Data records:
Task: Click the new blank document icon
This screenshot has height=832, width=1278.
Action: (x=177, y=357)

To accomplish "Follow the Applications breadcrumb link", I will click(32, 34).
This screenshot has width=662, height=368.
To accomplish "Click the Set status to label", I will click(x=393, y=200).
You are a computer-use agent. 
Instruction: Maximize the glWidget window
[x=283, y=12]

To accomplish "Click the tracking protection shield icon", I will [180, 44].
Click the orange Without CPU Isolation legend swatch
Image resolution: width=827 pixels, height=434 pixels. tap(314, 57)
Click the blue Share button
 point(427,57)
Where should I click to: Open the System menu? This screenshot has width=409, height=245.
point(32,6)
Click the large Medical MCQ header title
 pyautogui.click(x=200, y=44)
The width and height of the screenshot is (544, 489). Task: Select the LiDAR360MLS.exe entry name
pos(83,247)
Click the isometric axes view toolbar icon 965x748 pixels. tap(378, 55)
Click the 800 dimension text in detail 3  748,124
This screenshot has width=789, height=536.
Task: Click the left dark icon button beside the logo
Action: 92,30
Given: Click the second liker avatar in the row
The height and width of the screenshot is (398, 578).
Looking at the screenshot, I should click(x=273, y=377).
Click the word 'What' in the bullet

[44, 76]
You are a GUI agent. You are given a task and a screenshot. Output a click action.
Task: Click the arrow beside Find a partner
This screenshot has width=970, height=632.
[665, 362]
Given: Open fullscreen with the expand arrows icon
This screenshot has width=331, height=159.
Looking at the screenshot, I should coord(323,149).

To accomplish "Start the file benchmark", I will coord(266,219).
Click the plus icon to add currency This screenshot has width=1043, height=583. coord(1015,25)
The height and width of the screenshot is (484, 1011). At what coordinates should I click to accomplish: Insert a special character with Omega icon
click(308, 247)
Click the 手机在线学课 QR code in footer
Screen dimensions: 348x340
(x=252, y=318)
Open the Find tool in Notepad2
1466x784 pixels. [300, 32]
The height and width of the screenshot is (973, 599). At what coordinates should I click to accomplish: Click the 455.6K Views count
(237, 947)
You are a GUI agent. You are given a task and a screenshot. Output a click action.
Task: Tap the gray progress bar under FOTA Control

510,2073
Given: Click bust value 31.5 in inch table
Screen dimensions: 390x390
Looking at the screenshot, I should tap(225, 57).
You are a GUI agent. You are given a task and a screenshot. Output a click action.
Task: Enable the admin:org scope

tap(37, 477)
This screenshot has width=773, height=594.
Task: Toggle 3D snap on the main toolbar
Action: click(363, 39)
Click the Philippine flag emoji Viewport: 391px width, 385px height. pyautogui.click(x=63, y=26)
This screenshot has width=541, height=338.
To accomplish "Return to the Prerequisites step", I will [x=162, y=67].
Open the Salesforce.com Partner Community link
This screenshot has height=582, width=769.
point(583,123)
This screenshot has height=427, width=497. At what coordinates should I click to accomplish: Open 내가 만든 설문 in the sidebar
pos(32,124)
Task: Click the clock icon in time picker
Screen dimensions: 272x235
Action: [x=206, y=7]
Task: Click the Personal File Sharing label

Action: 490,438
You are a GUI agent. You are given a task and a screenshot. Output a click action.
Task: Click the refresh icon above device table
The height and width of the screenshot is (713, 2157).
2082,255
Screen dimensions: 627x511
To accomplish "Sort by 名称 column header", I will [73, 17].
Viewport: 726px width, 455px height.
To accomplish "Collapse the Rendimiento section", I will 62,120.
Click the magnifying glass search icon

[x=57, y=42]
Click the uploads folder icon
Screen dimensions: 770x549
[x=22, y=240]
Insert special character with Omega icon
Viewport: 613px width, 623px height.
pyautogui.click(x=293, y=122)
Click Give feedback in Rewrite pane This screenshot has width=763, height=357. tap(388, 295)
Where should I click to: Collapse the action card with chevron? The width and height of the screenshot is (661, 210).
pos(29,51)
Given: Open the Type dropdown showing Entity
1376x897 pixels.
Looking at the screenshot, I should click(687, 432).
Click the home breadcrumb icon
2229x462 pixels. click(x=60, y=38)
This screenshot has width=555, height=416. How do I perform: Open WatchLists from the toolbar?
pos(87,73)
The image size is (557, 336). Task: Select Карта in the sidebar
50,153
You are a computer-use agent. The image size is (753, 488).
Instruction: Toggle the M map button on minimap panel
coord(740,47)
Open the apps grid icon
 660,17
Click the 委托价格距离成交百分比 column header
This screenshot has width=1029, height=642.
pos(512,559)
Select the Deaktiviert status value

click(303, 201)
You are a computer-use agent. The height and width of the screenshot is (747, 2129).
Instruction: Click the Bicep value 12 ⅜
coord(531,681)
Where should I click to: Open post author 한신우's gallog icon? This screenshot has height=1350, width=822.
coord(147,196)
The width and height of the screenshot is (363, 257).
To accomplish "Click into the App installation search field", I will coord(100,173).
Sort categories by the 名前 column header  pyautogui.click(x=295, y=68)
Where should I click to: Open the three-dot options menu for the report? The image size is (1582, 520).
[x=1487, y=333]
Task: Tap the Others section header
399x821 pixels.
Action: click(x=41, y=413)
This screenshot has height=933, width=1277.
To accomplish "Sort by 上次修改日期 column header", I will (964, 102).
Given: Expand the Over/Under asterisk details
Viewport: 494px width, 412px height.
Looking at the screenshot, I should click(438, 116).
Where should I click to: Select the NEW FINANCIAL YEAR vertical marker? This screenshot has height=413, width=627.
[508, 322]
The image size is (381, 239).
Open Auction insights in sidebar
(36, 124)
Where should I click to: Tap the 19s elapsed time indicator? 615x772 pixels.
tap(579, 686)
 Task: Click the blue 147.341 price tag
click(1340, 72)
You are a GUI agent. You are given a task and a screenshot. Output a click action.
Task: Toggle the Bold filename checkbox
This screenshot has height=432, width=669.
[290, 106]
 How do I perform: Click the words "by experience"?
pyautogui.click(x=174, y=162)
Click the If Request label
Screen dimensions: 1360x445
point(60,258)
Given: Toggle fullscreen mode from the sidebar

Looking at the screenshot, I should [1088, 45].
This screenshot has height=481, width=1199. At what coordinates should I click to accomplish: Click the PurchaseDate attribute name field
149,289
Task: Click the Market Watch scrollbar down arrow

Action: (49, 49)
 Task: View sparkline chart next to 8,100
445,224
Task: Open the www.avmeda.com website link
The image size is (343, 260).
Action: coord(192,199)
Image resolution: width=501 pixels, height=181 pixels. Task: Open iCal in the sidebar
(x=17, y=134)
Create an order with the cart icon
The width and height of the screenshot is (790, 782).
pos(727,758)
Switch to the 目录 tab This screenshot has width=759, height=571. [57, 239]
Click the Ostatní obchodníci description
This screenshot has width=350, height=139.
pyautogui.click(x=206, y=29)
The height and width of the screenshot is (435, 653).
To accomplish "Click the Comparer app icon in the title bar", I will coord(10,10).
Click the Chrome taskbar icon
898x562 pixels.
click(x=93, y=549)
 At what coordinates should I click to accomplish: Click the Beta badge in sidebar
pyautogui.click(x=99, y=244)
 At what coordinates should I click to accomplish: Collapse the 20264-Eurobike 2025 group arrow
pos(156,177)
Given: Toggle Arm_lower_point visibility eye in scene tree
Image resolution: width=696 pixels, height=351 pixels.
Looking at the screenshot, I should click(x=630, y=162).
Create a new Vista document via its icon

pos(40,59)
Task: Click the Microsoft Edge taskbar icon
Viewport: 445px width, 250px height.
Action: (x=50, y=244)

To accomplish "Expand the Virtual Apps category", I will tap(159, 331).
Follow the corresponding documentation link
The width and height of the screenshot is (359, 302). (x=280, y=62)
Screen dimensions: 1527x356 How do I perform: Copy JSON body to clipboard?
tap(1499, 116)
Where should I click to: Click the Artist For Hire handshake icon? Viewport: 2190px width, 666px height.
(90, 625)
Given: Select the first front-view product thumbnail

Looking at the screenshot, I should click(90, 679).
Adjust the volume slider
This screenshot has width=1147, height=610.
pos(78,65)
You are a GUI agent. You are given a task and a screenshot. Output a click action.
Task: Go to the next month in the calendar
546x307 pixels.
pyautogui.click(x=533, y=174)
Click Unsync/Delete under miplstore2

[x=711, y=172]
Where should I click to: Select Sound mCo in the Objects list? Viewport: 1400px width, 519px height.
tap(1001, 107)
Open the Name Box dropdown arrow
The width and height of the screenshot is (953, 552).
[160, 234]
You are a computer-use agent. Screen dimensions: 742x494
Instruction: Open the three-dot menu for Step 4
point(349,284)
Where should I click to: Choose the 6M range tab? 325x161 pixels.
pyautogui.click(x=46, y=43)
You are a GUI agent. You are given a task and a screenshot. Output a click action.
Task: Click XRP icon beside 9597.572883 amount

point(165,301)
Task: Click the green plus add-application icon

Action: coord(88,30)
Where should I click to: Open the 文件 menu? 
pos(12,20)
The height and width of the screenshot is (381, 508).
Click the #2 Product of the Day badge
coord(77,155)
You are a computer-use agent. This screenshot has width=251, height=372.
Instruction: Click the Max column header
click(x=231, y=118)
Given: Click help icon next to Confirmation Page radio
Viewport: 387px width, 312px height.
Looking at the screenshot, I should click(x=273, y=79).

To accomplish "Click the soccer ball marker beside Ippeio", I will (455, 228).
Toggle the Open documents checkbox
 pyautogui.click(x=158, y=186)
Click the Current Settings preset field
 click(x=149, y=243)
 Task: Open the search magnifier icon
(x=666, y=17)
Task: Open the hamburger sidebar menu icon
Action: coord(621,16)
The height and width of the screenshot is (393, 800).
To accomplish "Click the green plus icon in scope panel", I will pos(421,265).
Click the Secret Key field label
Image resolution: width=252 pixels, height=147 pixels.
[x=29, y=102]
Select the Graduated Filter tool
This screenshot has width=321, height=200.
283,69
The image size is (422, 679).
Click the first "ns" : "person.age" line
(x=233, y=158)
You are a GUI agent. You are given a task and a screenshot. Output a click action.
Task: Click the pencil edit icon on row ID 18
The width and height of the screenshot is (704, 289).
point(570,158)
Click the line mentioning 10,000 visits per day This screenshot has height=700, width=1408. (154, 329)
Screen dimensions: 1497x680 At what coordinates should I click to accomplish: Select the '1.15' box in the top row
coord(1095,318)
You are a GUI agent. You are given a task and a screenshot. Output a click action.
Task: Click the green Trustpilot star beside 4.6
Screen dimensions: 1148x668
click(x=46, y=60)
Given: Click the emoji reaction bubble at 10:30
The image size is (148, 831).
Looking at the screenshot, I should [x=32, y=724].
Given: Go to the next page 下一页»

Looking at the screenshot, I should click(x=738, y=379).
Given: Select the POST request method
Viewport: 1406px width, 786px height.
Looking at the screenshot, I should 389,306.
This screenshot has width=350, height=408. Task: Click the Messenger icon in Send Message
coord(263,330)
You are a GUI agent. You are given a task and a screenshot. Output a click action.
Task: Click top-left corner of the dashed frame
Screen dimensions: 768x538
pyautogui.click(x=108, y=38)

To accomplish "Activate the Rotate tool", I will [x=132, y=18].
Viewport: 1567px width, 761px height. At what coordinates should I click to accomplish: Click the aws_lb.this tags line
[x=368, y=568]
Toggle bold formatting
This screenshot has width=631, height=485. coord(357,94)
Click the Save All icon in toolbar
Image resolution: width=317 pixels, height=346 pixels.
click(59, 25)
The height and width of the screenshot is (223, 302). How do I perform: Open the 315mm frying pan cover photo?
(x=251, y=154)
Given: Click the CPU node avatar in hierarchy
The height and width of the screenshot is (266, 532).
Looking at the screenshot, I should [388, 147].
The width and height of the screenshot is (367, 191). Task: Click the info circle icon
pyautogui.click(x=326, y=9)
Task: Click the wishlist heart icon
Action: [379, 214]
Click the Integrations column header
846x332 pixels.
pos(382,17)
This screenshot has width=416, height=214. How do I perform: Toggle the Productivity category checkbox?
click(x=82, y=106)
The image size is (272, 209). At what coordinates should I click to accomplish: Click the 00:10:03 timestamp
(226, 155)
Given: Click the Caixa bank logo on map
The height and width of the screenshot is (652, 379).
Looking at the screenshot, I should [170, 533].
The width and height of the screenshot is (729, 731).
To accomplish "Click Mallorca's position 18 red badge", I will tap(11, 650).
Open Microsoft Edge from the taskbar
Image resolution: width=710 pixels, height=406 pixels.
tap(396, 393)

## Goal of the exercise
Count the lines above that contain "emoji" and reply with the figure alone.

## Solution
2